- **DIRECTIONS FOR THIS TASK**: Transcribe exactly, and only, the lines that fall between the line containing "The image size" and the last line of the material, both ends included, omitting any pictures.

- **DATA EXTRACTS**:
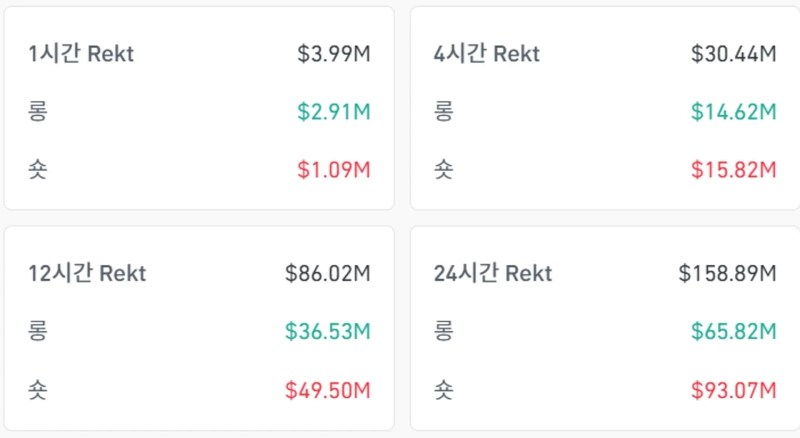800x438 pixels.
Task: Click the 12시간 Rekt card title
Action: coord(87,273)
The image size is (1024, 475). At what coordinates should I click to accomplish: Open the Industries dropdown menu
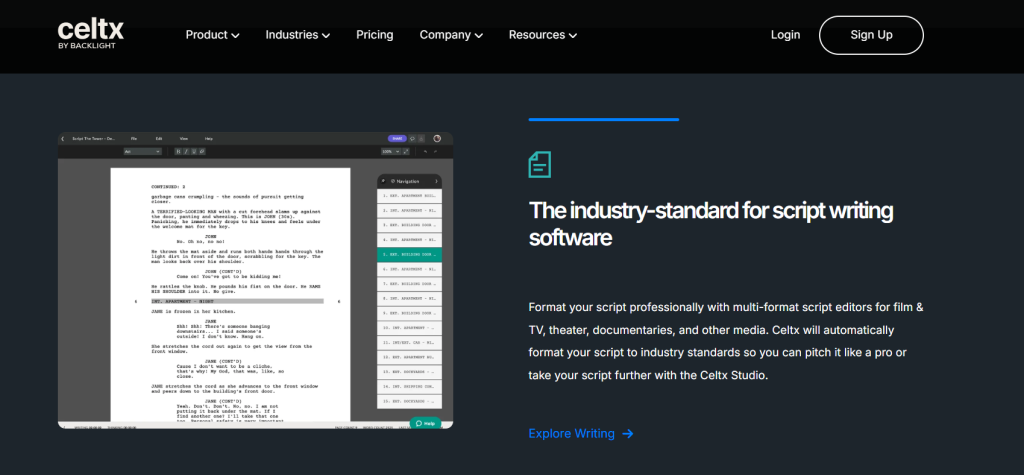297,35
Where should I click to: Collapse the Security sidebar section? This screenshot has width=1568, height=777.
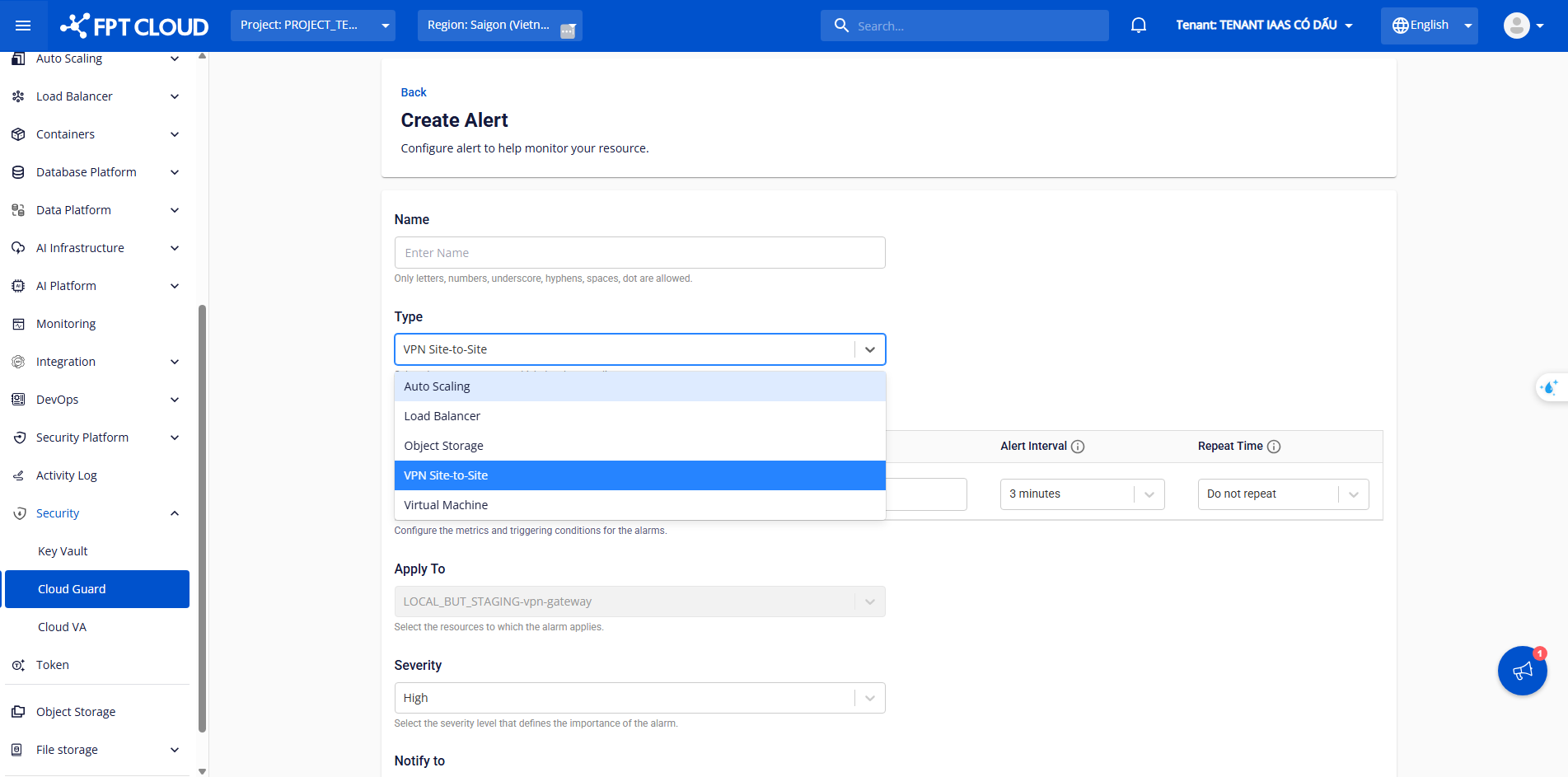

- **WRITTEN SOLUTION**:
The image size is (1024, 475). At what coordinates should I click to accomplish: Open the Industries dropdown menu
297,35
Where should I click to: Collapse the Security sidebar section? This screenshot has width=1568, height=777.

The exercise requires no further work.